Collected data:
────
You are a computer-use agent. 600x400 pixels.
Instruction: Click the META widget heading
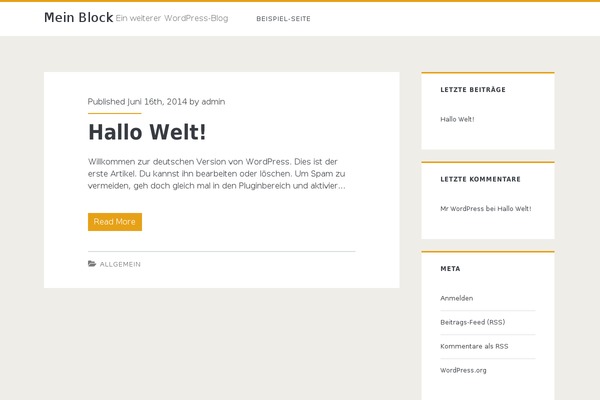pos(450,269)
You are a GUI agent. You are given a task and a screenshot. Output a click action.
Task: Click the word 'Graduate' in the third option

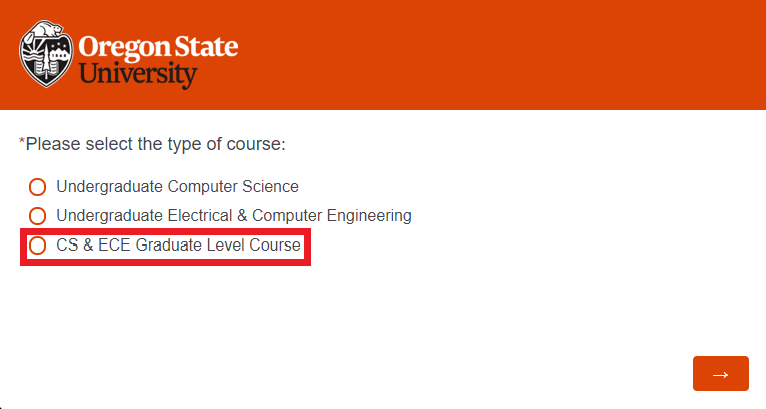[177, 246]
────
Task statement:
The line that contains "Instruction: Click the META widget heading" begins the range and the last line of the entries ends it; print that range exactly, without pictures.

Solution for this problem:
Instruction: Click the META widget heading
pos(450,269)
You are a GUI agent. You are given a task and a screenshot. Output a click action.
Task: Click the word 'Graduate' in the third option

[177, 246]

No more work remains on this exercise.